Description
Slow Cooker Chicken Enchilada Casserole with juicy chicken, gooey cheese, and zesty enchilada sauce – the perfect easy and comforting meal!
Ingredients
Scale
- 1½ pounds (680g) boneless, skinless chicken breasts
- 12–15 corn tortillas (6-inch/15cm diameter)
- 2 cups (16oz/475ml) enchilada sauce (red or green)
- 1 can (15oz/425g) black beans, drained and rinsed
- 1 cup (175g) frozen corn kernels
- 1 medium bell pepper, diced (about 1 cup/150g)
- 1 small onion, finely chopped (about ¾ cup/120g)
- 2–3 cloves garlic, minced
- 2½ cups (10oz/280g) shredded Mexican cheese blend, divided
- 1 tablespoon (15ml) olive oil
- 1 tablespoon chili powder
- 1 teaspoon ground cumin
- 1 teaspoon dried oregano
- ½ teaspoon salt
- ¼ teaspoon black pepper
Instructions
- Step 1: Prepare the chicken mixture Begin by combining the chicken breasts, ½ cup enchilada sauce, minced garlic, chili powder, cumin, oregano, salt and pepper in a bowl. Toss until the chicken is evenly coated with the spice mixture. This seasoning step ensures your Slow Cooker Chicken Enchilada Casserole has flavor infused throughout, not just in the sauce layers.
- Step 2: Prepare the slow cooker Lightly coat the inside of your 6-quart slow cooker with olive oil or cooking spray. This prevents sticking and makes cleanup easier. Spread ¼ cup of enchilada sauce evenly across the bottom of the slow cooker to create your first layer.

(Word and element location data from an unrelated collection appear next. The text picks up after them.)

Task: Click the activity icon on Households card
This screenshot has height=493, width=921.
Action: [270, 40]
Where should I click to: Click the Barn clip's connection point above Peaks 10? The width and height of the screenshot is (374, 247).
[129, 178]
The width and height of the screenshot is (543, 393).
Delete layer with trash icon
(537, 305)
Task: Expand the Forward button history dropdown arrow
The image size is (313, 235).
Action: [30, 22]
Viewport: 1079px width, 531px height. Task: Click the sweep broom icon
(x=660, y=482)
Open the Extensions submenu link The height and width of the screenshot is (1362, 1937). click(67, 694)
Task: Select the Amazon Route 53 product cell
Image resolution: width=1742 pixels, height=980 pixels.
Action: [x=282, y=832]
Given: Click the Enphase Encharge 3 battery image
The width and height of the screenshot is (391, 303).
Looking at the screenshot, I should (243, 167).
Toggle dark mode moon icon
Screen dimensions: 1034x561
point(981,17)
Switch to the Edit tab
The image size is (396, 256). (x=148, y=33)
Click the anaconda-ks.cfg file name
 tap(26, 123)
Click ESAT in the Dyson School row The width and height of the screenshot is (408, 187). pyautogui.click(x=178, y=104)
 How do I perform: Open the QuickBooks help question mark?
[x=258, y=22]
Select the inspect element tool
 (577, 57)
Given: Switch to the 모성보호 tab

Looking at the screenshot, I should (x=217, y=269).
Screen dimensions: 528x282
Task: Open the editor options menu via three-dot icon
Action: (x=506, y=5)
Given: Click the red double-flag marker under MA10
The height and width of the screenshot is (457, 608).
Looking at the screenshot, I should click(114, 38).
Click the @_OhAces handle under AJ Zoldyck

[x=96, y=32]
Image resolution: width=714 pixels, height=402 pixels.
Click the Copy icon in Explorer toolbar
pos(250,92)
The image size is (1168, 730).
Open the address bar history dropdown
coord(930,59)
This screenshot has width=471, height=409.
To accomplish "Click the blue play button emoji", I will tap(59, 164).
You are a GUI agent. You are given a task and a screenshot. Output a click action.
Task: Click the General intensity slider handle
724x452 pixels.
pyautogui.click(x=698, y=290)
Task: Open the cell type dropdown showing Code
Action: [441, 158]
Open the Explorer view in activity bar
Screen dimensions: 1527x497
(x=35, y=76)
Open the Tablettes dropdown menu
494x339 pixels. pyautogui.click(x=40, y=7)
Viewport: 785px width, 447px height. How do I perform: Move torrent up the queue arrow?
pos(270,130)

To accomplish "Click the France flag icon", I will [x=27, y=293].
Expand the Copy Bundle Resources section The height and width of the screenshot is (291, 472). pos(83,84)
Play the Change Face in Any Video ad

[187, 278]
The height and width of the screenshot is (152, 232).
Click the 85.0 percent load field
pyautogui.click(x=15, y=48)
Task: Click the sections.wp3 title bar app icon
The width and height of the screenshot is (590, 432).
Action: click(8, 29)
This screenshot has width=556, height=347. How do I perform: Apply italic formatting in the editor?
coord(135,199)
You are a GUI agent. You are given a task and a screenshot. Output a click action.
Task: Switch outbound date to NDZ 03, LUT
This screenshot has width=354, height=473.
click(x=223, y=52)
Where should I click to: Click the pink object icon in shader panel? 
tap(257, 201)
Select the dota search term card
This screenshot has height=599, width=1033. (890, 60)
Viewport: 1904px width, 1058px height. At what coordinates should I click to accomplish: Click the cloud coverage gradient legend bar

- Step 3: Build your first layer Arrange 4-5 corn tortillas over the sauce, breaking them as needed to cover the bottom of the slow cooker. They should slightly overlap and may need to be torn to fit around the edges. Next, add half of the seasoned chicken mixture, followed by half of the black beans, corn, bell pepper, and onion. Sprinkle with ¾ cup of the shredded cheese and drizzle with ⅓ cup of enchilada sauce.
- Step 4: Create the middle and top layers Repeat the layering process with another layer of tortillas, the remaining chicken, beans, vegetables, ¾ cup cheese, and another ⅓ cup of sauce. For the final layer, add the remaining tortillas, and pour the remaining enchilada sauce over the top, ensuring the tortillas are completely covered to prevent them from drying out.
- Step 5: Cook to perfection Cover and cook your enchilada chicken casserole on LOW for 3-4 hours or on HIGH for 2-2½ hours, until the chicken is tender and reaches an internal temperature of 165°F (74°C). During the last 30 minutes of cooking, sprinkle the remaining 1 cup of cheese on top and replace the lid to allow it to melt perfectly.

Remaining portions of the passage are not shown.